Creating or facilitating, and encouraging processes that acknowledge all three motivating forces within the corporate architecture is an over-riding necessity for leaders. Greatness is achieved by multiple minds working together to create great solutions.

The modern leader's 'real' job is to help build organizations where great ideas are turned into great innovative solutions - the key to sustainable development in competitive and turbulent environments.

The job of the leader, who may the CEO, but can equally be an inspired director or senior manager, is to move a robust idea into an innovation, within the corporate architecture, 'the way things are done here'; and eventually turn that into a value creating proposition or work product.

CDSM's research shows that new, additional human needs become active once simple human needs are satisfied within the workplace - simple needs like:

  • providing a safe place to work.
  • security in the expectancy of income.
  • a sense of being recognized by peers and authorities, etc

All organizational architecture facilitates or hinders acceptance or rejection of great ideas from great minds. Organizational architectures that do not acknowledged one or other of the Maslow Groups are unlikely likely to be able to sustainably develop new products or services.

Our experience, with multiple companies, is:

  • Pioneer skewed organizations are usually good at coming up with new ideas - but not as good at developing ideas into products or services.
  • Prospector skewed organizations are great at delivery of products and services but not particularly innovative.
  • Settler driven organizations survive in turbulent environments through a completely different dynamic - neither particularly good in creating innovations (disrupting the market) or providing superior customer service - they perform what they do in a steady and dependable manner, they say what they do and do what they say.

This means that it is possible that robust ideas, generated from multiple perspectives, can also be stymied by organizational architecture that fails to acknowledge the values of their people and consequently the real culture of the organization.

Note: Real culture is defined as the combination of values orientations of individuals involved in the organization and the degree of healthy alignment they have with the stated values and working practices within the corporate architecture.

Great leaders make sure their organizations meet the demands of the three driving forces among their staff and build on these drives to create sustainable new product development, superior client service and a bedrock of operational excellence that ensures continuity of supply - each a function of a different set of values.

The business and social environment has always been turbulent, but with emergent social values sets, like the Pioneers, new dynamics have been introduced that had far less impact at earlier times in the history of the market and the companies within it.

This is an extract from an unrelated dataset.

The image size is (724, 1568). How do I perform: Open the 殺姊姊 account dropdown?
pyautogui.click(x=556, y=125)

This is commonly referred to as disruption - the established ways of delivering value to customers and clients is or has changed. We will address this more fully in other articles.

For right now, it is more important than ever to create an architecture that combines the strengths of the three Maslow Groups within any organization.

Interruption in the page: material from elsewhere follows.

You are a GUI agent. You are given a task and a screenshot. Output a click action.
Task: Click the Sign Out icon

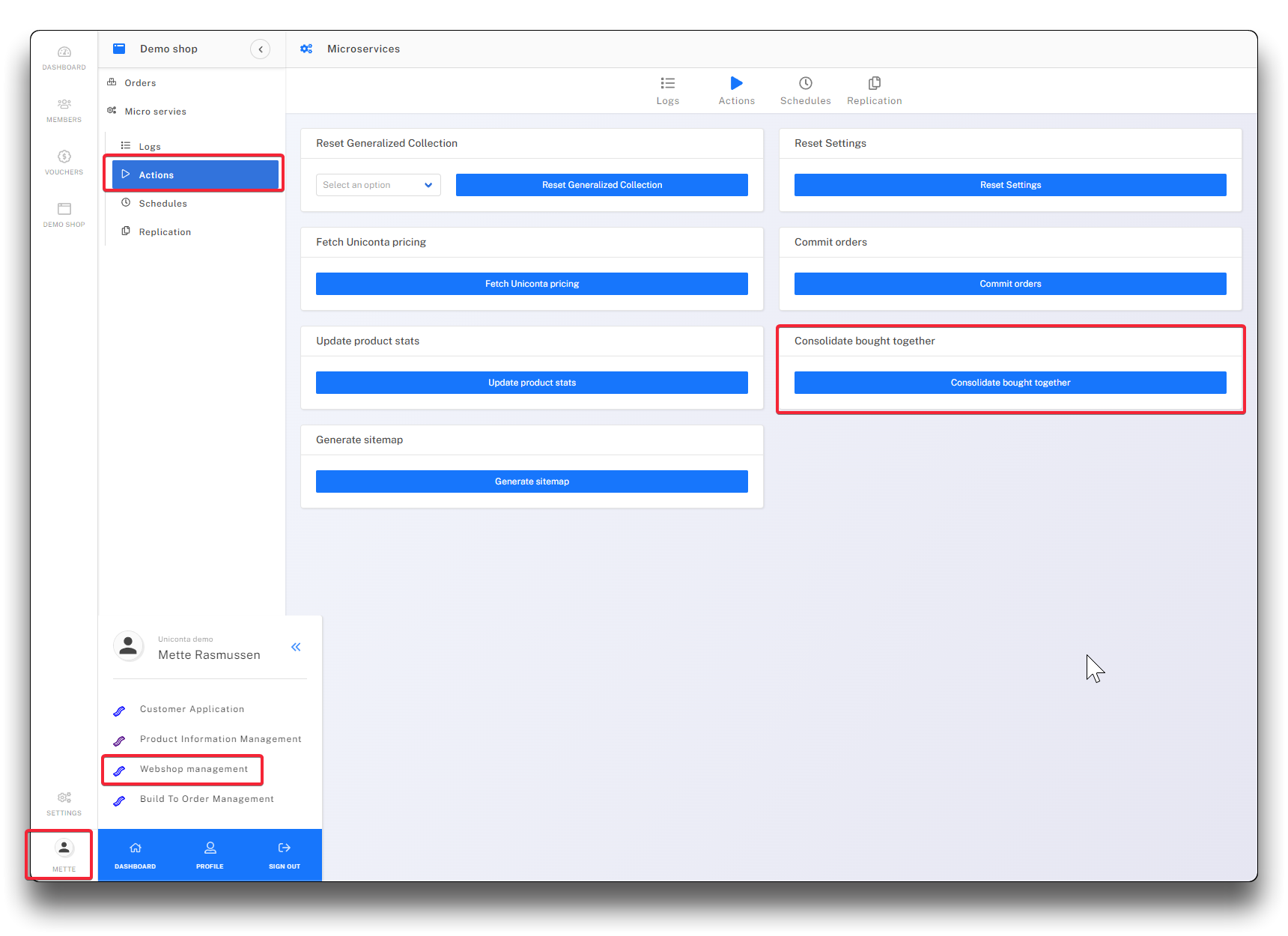[x=285, y=848]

CDSM can provide evidence-based research that provides:

  • the Pioneers with a rich source of new ideas for thinking.
  • the Prospectors with a process that takes the new ideas and turns them into products and services; and a system that creates a great channel for the distribution of innovations and finally.
  • the Settlers with a system based on consistent operational goals to support the needs of their internal partners, the Pioneers and Prospectors.

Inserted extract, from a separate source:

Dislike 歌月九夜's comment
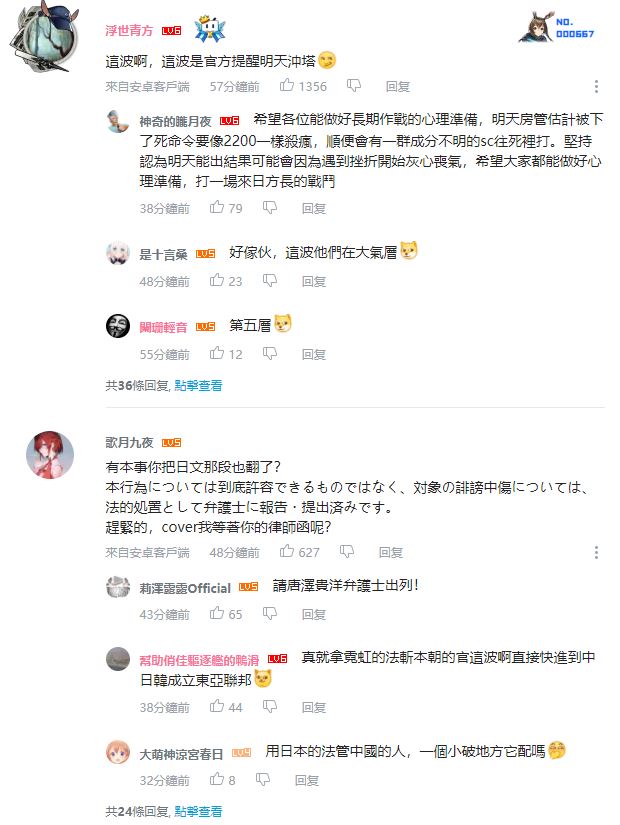 [x=346, y=551]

In the second article of this series, we will look at a very specific and crucial part of corporate architecture that can create great ideas and then kill them off before they turn into great products or services. If the values-based architecture is functioning, the speed of the innovations will be outstanding. If it mis-aligned or misunderstood, there will not only be suboptimal development but also a source of continuous friction that can ultimately lead to a dysfunctional corporate culture and chronic economic underperformance.